TASK PROMPT:
The whole set of entries is to be restated word for word.

(Stored entries)
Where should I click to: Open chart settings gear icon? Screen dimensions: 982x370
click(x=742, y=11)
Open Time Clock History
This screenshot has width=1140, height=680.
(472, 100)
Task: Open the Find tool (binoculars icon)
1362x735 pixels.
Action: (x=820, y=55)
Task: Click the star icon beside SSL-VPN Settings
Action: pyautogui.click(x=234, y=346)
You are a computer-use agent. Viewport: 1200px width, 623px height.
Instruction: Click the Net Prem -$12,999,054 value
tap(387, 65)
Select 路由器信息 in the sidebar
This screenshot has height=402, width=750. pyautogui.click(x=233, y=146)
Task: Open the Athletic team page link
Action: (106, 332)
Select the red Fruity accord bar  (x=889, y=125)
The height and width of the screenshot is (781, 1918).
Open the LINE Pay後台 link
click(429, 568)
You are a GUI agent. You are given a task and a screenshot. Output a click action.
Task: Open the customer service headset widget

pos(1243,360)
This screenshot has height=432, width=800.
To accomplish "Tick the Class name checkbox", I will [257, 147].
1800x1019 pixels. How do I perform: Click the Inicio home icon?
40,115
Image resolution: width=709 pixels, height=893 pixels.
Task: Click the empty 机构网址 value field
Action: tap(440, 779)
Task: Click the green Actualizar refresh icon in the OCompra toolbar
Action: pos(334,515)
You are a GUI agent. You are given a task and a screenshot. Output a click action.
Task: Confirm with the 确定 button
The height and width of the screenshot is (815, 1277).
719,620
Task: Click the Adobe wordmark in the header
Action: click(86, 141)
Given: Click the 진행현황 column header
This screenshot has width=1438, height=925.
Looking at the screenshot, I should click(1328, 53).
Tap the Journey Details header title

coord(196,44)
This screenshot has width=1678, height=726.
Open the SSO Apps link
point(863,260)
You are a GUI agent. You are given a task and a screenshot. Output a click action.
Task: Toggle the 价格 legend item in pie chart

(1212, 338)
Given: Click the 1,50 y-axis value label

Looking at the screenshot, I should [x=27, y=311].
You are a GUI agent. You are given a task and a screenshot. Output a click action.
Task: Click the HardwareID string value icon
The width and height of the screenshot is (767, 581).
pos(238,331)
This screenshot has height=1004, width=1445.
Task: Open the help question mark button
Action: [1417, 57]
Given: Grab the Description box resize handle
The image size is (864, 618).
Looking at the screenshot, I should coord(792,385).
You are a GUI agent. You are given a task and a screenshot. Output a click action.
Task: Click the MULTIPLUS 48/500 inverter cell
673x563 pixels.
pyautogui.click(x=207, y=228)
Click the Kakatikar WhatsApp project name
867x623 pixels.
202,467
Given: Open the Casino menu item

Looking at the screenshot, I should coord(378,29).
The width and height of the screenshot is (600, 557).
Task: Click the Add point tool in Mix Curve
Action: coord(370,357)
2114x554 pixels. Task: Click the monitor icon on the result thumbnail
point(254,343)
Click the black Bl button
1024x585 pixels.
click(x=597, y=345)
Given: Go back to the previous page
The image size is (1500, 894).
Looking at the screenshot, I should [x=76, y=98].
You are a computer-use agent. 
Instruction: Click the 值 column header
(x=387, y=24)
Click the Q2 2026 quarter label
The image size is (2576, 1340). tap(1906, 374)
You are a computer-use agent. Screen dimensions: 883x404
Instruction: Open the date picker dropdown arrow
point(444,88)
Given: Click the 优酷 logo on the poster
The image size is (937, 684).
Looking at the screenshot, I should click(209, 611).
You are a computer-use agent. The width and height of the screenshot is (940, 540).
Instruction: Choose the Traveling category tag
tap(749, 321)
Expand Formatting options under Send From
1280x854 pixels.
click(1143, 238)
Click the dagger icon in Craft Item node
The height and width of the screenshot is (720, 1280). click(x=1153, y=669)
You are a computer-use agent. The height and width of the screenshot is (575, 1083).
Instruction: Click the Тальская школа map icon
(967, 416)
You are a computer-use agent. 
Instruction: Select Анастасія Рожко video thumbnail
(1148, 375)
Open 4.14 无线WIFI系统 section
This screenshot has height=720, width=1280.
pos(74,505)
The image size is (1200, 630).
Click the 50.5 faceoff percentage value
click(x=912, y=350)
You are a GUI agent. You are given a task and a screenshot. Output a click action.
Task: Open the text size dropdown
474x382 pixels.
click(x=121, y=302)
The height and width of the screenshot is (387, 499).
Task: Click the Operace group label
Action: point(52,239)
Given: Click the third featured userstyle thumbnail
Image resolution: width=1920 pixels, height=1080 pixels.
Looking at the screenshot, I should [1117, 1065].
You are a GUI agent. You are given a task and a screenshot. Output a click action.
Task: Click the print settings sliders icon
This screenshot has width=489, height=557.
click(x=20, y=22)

SOLUTION FOR THIS EXERCISE:
Where should I click to: Open chart settings gear icon? Screen dimensions: 982x370
click(x=742, y=11)
Open Time Clock History
This screenshot has width=1140, height=680.
(472, 100)
Task: Open the Find tool (binoculars icon)
1362x735 pixels.
Action: (x=820, y=55)
Task: Click the star icon beside SSL-VPN Settings
Action: pyautogui.click(x=234, y=346)
You are a computer-use agent. Viewport: 1200px width, 623px height.
Instruction: Click the Net Prem -$12,999,054 value
tap(387, 65)
Select 路由器信息 in the sidebar
This screenshot has height=402, width=750. pyautogui.click(x=233, y=146)
Task: Open the Athletic team page link
Action: (106, 332)
Select the red Fruity accord bar  (x=889, y=125)
The height and width of the screenshot is (781, 1918).
Open the LINE Pay後台 link
click(429, 568)
You are a GUI agent. You are given a task and a screenshot. Output a click action.
Task: Open the customer service headset widget

pos(1243,360)
This screenshot has height=432, width=800.
To accomplish "Tick the Class name checkbox", I will [257, 147].
1800x1019 pixels. How do I perform: Click the Inicio home icon?
40,115
Image resolution: width=709 pixels, height=893 pixels.
Task: Click the empty 机构网址 value field
Action: tap(440, 779)
Task: Click the green Actualizar refresh icon in the OCompra toolbar
Action: pos(334,515)
You are a GUI agent. You are given a task and a screenshot. Output a click action.
Task: Confirm with the 确定 button
The height and width of the screenshot is (815, 1277).
719,620
Task: Click the Adobe wordmark in the header
Action: click(86, 141)
Given: Click the 진행현황 column header
This screenshot has width=1438, height=925.
Looking at the screenshot, I should click(1328, 53).
Tap the Journey Details header title

coord(196,44)
This screenshot has width=1678, height=726.
Open the SSO Apps link
point(863,260)
You are a GUI agent. You are given a task and a screenshot. Output a click action.
Task: Toggle the 价格 legend item in pie chart

(1212, 338)
Given: Click the 1,50 y-axis value label

Looking at the screenshot, I should [x=27, y=311].
You are a GUI agent. You are given a task and a screenshot. Output a click action.
Task: Click the HardwareID string value icon
The width and height of the screenshot is (767, 581).
pos(238,331)
This screenshot has height=1004, width=1445.
Task: Open the help question mark button
Action: [1417, 57]
Given: Grab the Description box resize handle
The image size is (864, 618).
Looking at the screenshot, I should coord(792,385).
You are a GUI agent. You are given a task and a screenshot. Output a click action.
Task: Click the MULTIPLUS 48/500 inverter cell
673x563 pixels.
pyautogui.click(x=207, y=228)
Click the Kakatikar WhatsApp project name
867x623 pixels.
202,467
Given: Open the Casino menu item

Looking at the screenshot, I should coord(378,29).
The width and height of the screenshot is (600, 557).
Task: Click the Add point tool in Mix Curve
Action: coord(370,357)
2114x554 pixels. Task: Click the monitor icon on the result thumbnail
point(254,343)
Click the black Bl button
1024x585 pixels.
click(x=597, y=345)
Given: Go back to the previous page
The image size is (1500, 894).
Looking at the screenshot, I should [x=76, y=98].
You are a computer-use agent. 
Instruction: Click the 值 column header
(x=387, y=24)
Click the Q2 2026 quarter label
The image size is (2576, 1340). tap(1906, 374)
You are a computer-use agent. Screen dimensions: 883x404
Instruction: Open the date picker dropdown arrow
point(444,88)
Given: Click the 优酷 logo on the poster
The image size is (937, 684).
Looking at the screenshot, I should click(209, 611).
You are a computer-use agent. The width and height of the screenshot is (940, 540).
Instruction: Choose the Traveling category tag
tap(749, 321)
Expand Formatting options under Send From
1280x854 pixels.
click(1143, 238)
Click the dagger icon in Craft Item node
The height and width of the screenshot is (720, 1280). click(x=1153, y=669)
You are a computer-use agent. The height and width of the screenshot is (575, 1083).
Instruction: Click the Тальская школа map icon
(967, 416)
You are a computer-use agent. 
Instruction: Select Анастасія Рожко video thumbnail
(1148, 375)
Open 4.14 无线WIFI系统 section
This screenshot has height=720, width=1280.
pos(74,505)
The image size is (1200, 630).
Click the 50.5 faceoff percentage value
click(x=912, y=350)
You are a GUI agent. You are given a task and a screenshot. Output a click action.
Task: Open the text size dropdown
474x382 pixels.
click(x=121, y=302)
The height and width of the screenshot is (387, 499).
Task: Click the Operace group label
Action: point(52,239)
Given: Click the third featured userstyle thumbnail
Image resolution: width=1920 pixels, height=1080 pixels.
Looking at the screenshot, I should [1117, 1065].
You are a GUI agent. You are given a task and a screenshot. Output a click action.
Task: Click the print settings sliders icon
This screenshot has width=489, height=557.
click(x=20, y=22)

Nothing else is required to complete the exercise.